MongoDB CEO Dev Ittycheria
Adam Jeffery | CNBC
mongodb Share more than 20% after database software manufacturer Share weak guidance This marks a slowdown in growth.
The company said it expects adjusted earnings between $2.44 and $2.62 and revenues of $2.24 billion to $2.28 in fiscal 2026. Analysts expect revenue per share of $334 and $2.32 billion.
The weak guidance stems from the slow growth of the company’s ATLAS-based cloud-based database services. The revenue forecast means 12.7% growth, the slowest time the company has returned to its 2017 stock market debut.
Finance chief Srdjan Tanjga said on a revenue call that the company is growing slowly in new applications, leveraging its Atlas Cloud-based database service. However, MongoDB is stepping up recruitment and closing deals with big companies.
In the first quarter, MongoDB predicted adjusted earnings per share of $524 million to $529 million, with revenue of 63 cents to 67 cents.
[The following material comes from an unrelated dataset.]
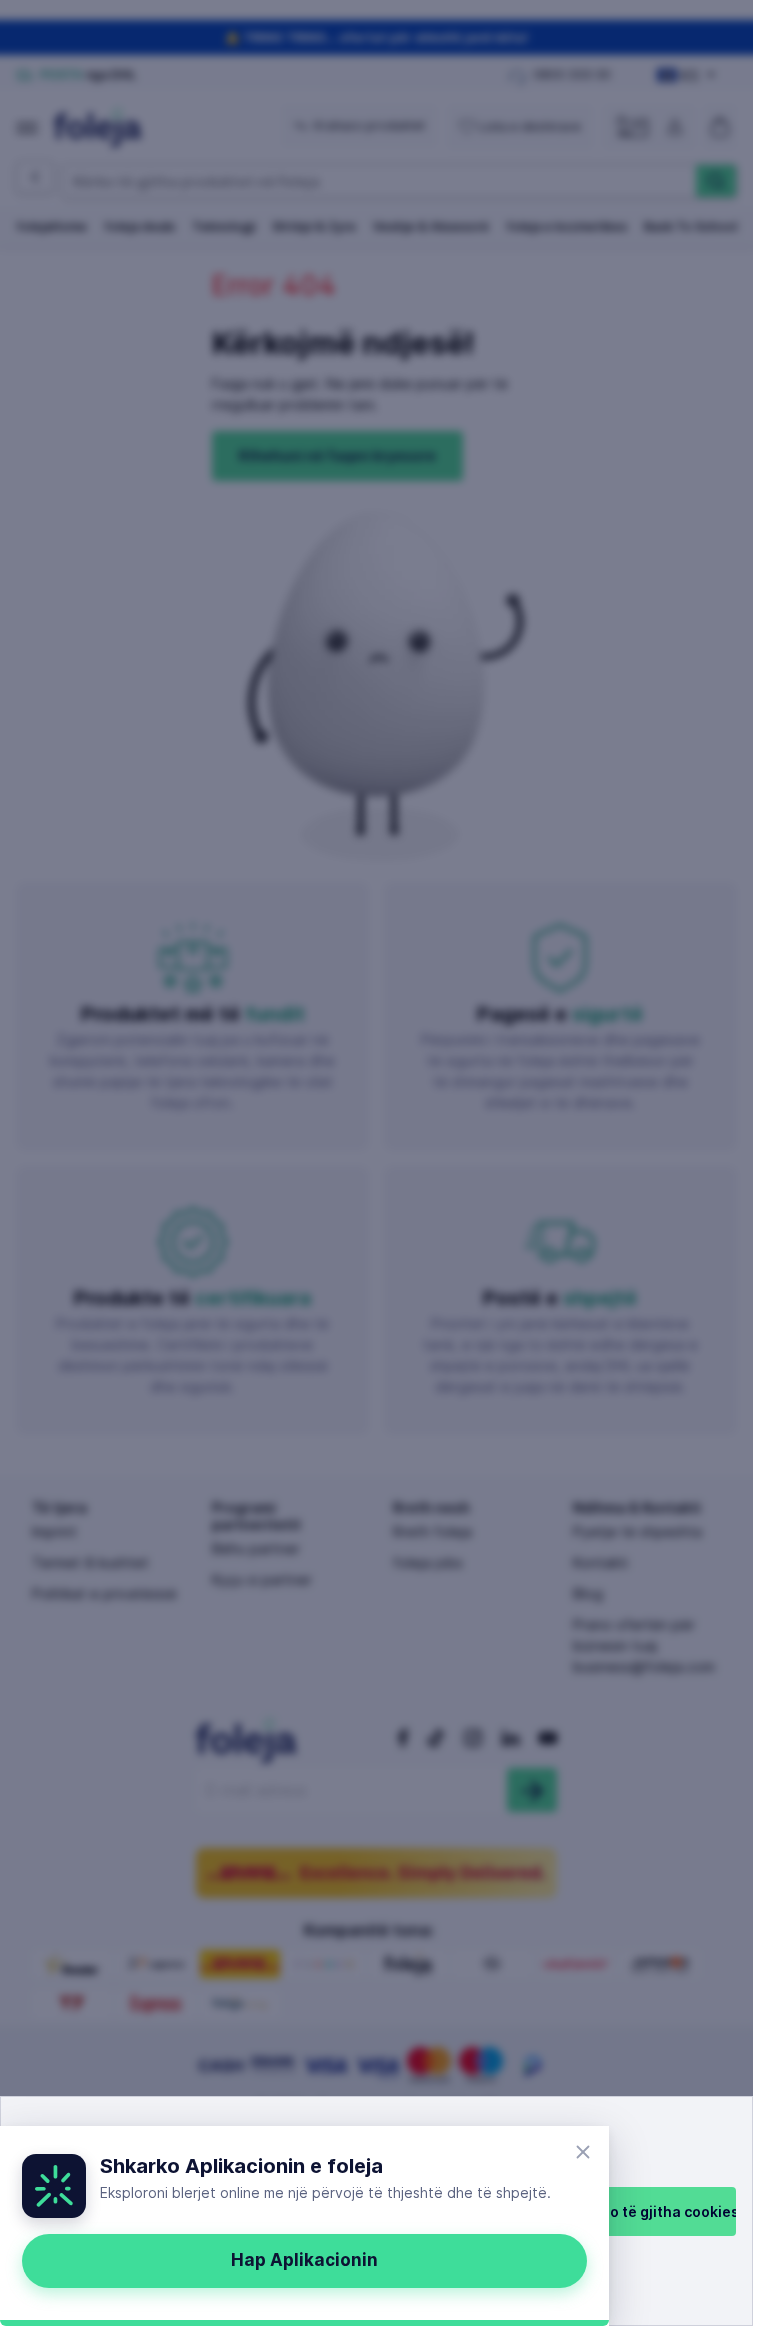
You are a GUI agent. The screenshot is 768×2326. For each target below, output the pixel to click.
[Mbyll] (583, 2152)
Analysts voted by LSEG expect earnings per share of 62 cents and revenue of $526.8 million.
Wells Fargo analyst Andrew Nowinski cited weak outlook and slowing growth for Mongodb to lower the stock to the same weight and lower its target target.
“With a smaller library of years of trading, we think it’s hard to exceed expectations in FY26, so the stock is expected to remain range-limited,” he wrote.
Read more Nowinski’s Analyze here.
MongoDB’s outlook offsets the fourth quarter earnings that exceeded expectations. The company reported earnings per share of $1.28, excluding commodities, and revenue of $548 million. Analysts voted by LSEG expect earnings per share of 66 cents and sales of $520 million. Revenues increased by 20% from a year ago.
MongoDB received 1,900 customers in the quarter, reflecting 54,500 customers.
– Jordan Novet of CNBC contributed the report.